José Jefferson Carpinteiro Peres (18 March 1932 – 23 May 2008), commonly known as Jefferson Peres, was a Brazilian professor and politician and a member of the Brazilian Senate (Senado Federal).

Career
In the 2006 presidential election, Peres was the vice-presidential candidate for the Democratic Labour Party (PDT), supporting Cristovam Buarque's presidential candidacy.

Péres was involved in a popular movement to nationalize the oil industry in Brazil in the 1950s.

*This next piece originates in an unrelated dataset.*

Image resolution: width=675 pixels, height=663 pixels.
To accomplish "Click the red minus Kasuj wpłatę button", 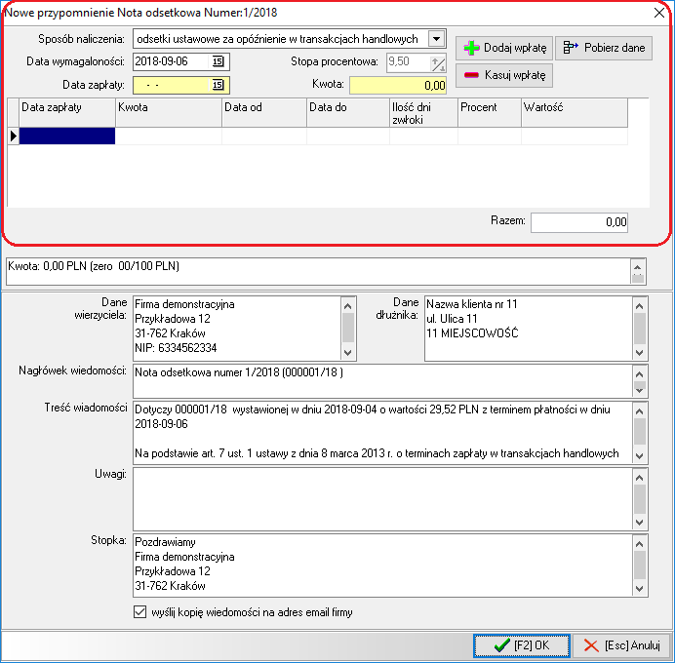I will pyautogui.click(x=502, y=76).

He opposed the reconstruction of the BR-319 highway through Brazil's rain forest. He called for the replacement of the "wholly artificial" Manaus industrial park (which exists in part because of tax incentives) with production of goods from local raw materials.

In 1988 he became the mayor of Manaus and held that position until he was elected to the Senate in 1995.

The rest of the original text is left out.